In a courageous article last weekend about weight loss, the FT’s Claer Barrett cites two calculations from Frontier Economics. Obesity costs the UK £126bn a year, and a one per cent reduction in obesity prevalence could recover £245 m in lost productivity costs.
Experts are clear that government cannot address obesity and unhealthy eating without increasing regulation on the food industry.
After studying the question in depth, a cross party committee in the House of Lords demanded that the Government should develop a comprehensive, integrated long-term new strategy to fix our food system, underpinned by a new legislative framework. This is the key conclusion of the Committee’s report.
Over the last 30 years successive governments have failed to reduce obesity rates, despite hundreds of policy initiatives. This failure is largely due to policies that focused on personal choice and responsibility out of misguided fears of the ‘nanny state’. Both the Government and the food industry must take responsibility for what has gone wrong and take urgent steps to put it right.
Its recommendations include stronger regulation by empowering the food regulator – the Food Standards agency – to have full oversight of the food system.
There is a difference between mindless red tape and a clear framework of rules which incentivises competition by companies towards desirable social outcomes. My colleague Michael Solomon of Responsible 100 calls it a Race to the Top.
The right regulation ends up saving costs and excessive red tape. Obsessively pursuing deregulation achieves the opposite. Remember the Grenfell Tower Inquiry, and the evidence that the introduction of a more relaxed regulatory regime weakened the protection that might have prevented the tragedy.
Look at the 1974 Health and Safety Act, which set a clear framework within which industry knew it would have to work long term.
Having five missions is not enough.

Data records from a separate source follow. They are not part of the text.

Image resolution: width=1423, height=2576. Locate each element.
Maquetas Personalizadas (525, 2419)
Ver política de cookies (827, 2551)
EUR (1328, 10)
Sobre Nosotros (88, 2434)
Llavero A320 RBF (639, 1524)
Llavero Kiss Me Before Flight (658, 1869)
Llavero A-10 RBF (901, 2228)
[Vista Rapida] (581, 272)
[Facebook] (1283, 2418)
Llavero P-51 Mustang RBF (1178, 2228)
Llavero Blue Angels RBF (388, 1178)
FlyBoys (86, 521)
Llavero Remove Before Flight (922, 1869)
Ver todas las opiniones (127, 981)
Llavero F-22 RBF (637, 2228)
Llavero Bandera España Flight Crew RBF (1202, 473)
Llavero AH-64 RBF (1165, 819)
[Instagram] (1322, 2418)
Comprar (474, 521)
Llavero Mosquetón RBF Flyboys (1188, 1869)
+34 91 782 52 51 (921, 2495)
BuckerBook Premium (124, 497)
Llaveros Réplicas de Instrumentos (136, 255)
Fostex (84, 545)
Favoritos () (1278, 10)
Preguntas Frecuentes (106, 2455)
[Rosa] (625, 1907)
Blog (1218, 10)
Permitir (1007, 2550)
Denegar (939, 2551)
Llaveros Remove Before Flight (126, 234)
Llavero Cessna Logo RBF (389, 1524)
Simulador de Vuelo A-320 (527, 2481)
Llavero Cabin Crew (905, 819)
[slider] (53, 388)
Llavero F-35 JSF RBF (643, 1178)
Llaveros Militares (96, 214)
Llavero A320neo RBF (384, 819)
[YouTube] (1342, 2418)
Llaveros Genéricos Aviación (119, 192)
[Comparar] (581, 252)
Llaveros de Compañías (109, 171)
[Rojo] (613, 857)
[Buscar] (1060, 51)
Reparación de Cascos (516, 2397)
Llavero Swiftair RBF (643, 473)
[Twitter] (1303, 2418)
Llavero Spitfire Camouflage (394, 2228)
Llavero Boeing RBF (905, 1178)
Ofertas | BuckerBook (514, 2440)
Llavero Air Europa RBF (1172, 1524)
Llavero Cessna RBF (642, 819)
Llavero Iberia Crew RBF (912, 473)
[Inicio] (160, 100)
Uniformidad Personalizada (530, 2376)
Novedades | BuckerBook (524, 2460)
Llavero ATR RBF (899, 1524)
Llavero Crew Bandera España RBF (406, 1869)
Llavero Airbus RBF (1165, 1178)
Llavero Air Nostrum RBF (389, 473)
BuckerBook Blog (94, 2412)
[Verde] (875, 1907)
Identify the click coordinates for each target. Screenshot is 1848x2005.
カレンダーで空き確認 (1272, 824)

Government needs a convincing, connected vision of the economy and society it is working towards, a story of the interconnected progress that the government is working towards, and a realism in the targets its sets and the expectations it raises.
So if the watchword is to be JFDI, let’s change the acronym so that it reads Just Focus on Delivery Interconnectedly!
Mark Goyder is the Founder of Tomorrow’s Company and Senior Advisor to the Board Intelligence Think Tank. He is the co-author, with Ong Boon Hwee, of Entrusted – Stewardship For Responsible Wealth Creation, published by World Scientific.